**Selection**
------------

12.3 subject to your successful completion of the tasks set out in clause 16 of this Agreement you will be entitled to retain possession of the Company laptop with effect from the Termination Date on the strict understanding that the laptop must first be returned to the Company for all Company property to be removed. In the event that you do not return the lap top to the company to allow sufficient time for all Company property to be removed the lap top will be provided to you as soon as possible after the Termination Date.

Continuing Obligations

 

13. You undertake (subject to your rights, if any, under the Public Interest Disclosure Act 1998) not to make or cause any statement to be made (whether fact, belief or opinion) which directly or indirectly disparages, is inimical to or damages the reputation or standing of the Company or any Group Company or any of their businesses, affairs, officers, employees, agents, customers, suppliers or shareholders which relate in any way to your employment by or departure from the Company.


14. The Company undertakes to use reasonable endeavours to ensure that it will not make or cause to be made or publish or cause to be published and not authorise its officers, employees or agents to make or cause to be made or publish or cause to be published any derogatory comment or statement about you to any third person.

In this clause 14, “third person” shall not include any professional adviser, auditor, bankers or insurer of the Company or any Group Company or any employee, agent or officer of any of them.

 

15. The parties to this Agreement agree to maintain as secret and confidential the terms of this Agreement and the circumstances concerning the termination of your employment save where disclosure is required by law or where disclosure is necessary or appropriate to professional advisers or HM Revenue & Customs and, in the case of You, to your immediate family and to any prospective employer only to the extent necessary to discuss your employment history.

 

16. You agree to continue to perform your contractual duties in a professional manner and to use reasonable endeavours to ensure the sign off on the fourth quarter close, a successful FSA Arrow visit, successful lodging of the Lloyd’s Plan and ICA (capital allocation) and successful conclusion of the trade negotiations. For the avoidance of doubt you also agree to provide regular updates on the same to Mark Watson. Further you will insofar as it is reasonably practicable also prepare a Distribution Plan, CSR plan and an FSA Application for both ADL Paris and an insurance company and to continue to assist Mark Watson in the build-out of the European Direct Operation.

Stock Options and Shares

 

17. The Company agrees that you will be permitted to deal with any Argo Group International Holdings, LTD restricted stock which vest before the Termination Date and shall be able to deal with Argo Group International Holdings, LTD vested share appreciation rights in accordance with the provisions of the relevant Share Appreciation Right Agreement.

Press Release

 

18. The Company agrees to publish a joint press release on the date of this agreement in the form set out at Schedule 2 to this First Agreement. You agree that the Company has the right to refer to other matters in the press release and alter the heading provided that if it does so, the section in such press release relating to you shall in the terms set out in Schedule 2.

------------

**Data entries**
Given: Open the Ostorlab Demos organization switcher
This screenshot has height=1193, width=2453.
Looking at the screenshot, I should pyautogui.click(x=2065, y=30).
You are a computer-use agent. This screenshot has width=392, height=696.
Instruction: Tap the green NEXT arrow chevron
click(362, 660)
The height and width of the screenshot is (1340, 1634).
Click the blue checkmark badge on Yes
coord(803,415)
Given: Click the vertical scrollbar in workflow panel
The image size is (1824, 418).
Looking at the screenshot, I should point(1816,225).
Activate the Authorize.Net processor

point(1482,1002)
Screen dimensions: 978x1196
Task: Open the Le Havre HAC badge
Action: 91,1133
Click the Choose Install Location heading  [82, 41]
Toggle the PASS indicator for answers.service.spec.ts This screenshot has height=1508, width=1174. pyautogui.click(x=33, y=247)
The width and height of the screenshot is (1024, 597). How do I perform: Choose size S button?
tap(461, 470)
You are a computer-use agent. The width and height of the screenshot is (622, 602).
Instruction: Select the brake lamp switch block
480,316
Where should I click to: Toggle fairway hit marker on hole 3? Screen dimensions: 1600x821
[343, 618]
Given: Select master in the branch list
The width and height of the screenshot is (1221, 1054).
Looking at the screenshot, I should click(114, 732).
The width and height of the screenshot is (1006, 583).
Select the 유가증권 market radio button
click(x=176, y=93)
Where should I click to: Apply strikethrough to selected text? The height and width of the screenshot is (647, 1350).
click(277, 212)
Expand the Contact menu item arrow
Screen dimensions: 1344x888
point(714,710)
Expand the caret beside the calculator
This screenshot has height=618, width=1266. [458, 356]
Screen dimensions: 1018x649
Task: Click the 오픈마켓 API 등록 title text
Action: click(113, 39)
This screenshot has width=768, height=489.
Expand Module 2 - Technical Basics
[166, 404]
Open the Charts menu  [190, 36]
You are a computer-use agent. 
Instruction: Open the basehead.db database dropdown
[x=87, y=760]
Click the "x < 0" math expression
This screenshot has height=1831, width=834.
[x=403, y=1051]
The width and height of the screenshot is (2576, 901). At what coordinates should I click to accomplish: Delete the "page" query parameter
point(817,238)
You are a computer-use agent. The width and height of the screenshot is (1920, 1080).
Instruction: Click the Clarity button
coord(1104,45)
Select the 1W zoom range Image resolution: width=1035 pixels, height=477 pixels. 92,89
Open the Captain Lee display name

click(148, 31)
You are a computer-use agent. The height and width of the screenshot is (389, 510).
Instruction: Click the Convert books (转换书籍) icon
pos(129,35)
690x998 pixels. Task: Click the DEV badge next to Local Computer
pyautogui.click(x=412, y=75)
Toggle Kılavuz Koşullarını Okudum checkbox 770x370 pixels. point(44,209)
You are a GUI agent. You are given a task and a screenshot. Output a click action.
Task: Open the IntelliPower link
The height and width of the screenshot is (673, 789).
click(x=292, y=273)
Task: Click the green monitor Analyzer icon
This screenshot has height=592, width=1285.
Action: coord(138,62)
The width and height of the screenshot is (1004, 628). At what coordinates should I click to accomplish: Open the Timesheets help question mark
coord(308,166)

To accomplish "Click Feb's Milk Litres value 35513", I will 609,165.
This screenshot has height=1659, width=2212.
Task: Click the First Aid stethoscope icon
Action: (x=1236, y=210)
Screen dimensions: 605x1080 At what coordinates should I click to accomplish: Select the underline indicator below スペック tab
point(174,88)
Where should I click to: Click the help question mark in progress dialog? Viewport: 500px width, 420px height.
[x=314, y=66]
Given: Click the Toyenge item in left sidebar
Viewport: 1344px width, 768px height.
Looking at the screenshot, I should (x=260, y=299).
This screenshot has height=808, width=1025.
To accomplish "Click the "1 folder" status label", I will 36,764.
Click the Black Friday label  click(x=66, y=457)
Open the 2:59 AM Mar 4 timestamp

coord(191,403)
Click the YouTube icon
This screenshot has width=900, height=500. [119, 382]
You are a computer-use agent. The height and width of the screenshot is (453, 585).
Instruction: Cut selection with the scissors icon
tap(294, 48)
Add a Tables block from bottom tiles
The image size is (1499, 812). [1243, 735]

------------

**Actions to take**
**1)** In the employment termination agreement, who is to receive regular updates on the duties listed in clause 16?
**2)** Translate this sentence from the employment termination agreement into Spanish: "In this clause 14, “third person” shall not include any professional adviser, auditor, bankers or insurer of the Company or any Group Company or any employee, agent or officer of any of them."
**3)** Update the passage of the employment termination agreement that begins at the words "13. You undertake" and ends after "from the Company.", changing "reputation" to "good name".
Rely solely on the employment termination agreement for your answers.

**Solutions in order**
**1)** Mark Watson

**2)** En esta cláusula 14, «tercera persona» no incluirá a ningún asesor profesional, auditor, banco o asegurador de la Compañía o de cualquier Sociedad del Grupo, ni a ningún empleado, agente o directivo de cualquiera de ellos.

**3)**
13. You undertake (subject to your rights, if any, under the Public Interest Disclosure Act 1998) not to make or cause any statement to be made (whether fact, belief or opinion) which directly or indirectly disparages, is inimical to or damages the good name or standing of the Company or any Group Company or any of their businesses, affairs, officers, employees, agents, customers, suppliers or shareholders which relate in any way to your employment by or departure from the Company.